16

I'm looking for a good implementation for logistic regression (not regularized) in Python. I'm looking for a package that can also get weights for each vector. Can anyone suggest a good implementation / package? Thanks!

user5497
  • 243
  • 1
  • 2
  • 10
  • pssible duplicate of http://stackoverflow.com/questions/3754051/python-or-sql-logistic-regression – Mansuro Sep 22 '11 at 10:13
  • 1
    Nothing relevant in this post, I've also tried using scipy, but couldn't find any use of weights... – user5497 Sep 22 '11 at 10:16

5 Answers5

27

I notice that this question is quite old now but hopefully this can help someone.
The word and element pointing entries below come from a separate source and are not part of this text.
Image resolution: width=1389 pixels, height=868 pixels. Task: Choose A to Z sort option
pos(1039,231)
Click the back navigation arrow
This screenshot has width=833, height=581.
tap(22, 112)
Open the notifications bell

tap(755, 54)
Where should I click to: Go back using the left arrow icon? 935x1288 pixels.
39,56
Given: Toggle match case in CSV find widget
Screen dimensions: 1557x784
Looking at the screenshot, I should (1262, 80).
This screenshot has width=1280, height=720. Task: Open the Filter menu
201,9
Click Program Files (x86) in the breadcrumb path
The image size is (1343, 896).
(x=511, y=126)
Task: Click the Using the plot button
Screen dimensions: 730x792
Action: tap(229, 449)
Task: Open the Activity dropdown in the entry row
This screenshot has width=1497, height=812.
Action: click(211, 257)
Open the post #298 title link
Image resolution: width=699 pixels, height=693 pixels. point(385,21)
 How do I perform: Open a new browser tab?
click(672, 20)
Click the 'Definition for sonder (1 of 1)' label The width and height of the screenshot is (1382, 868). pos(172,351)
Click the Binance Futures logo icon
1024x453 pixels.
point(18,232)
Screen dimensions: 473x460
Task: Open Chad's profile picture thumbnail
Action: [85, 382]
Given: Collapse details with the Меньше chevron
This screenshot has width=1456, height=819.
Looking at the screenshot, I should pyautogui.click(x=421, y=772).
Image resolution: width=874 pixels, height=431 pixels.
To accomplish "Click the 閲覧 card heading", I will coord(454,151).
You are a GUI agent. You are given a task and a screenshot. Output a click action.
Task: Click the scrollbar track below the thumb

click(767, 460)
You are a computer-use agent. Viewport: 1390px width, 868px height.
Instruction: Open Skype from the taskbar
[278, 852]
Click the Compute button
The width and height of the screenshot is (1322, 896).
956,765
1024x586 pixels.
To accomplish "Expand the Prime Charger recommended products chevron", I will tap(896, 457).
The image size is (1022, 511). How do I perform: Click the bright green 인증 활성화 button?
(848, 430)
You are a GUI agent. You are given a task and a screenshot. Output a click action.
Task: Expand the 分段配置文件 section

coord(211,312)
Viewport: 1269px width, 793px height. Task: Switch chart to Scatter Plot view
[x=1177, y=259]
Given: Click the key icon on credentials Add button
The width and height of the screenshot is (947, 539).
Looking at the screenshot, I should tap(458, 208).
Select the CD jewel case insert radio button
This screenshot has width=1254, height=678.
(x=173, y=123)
With sklearn, you can use the SGDClassifier class to create a logistic regression model by simply passing in 'log' as the loss:

sklearn.linear_model.SGDClassifier(loss='log', ...).

This class implements weighted samples in the fit() function:

classifier.fit(X, Y, sample_weight=weights)

where weights is a an array containing the sample weights that must be (obviously) the same length as the number of data points in X.

See http://scikit-learn.org/dev/modules/generated/sklearn.linear_model.SGDClassifier.html for full documentation.

akxlr
  • 1,142
  • 9
  • 23
William Darling
  • 446
  • 5
  • 6
  • 4
    supported by Olivier Grisel https://twitter.com/ogrisel/status/476367379413610497 – r0u1i Jun 10 '14 at 14:22
  • 1
    This uses one-vs-rest for multiclass problems and doesn't look like it supports the `multi_class='multinomial'` option in `LogisticRegression` – akxlr Aug 27 '15 at 14:17
7

The “balanced” mode uses the values of y to automatically adjust weights inversely proportional to class frequencies in the input data as n_samples / (n_classes * np.bincount(y))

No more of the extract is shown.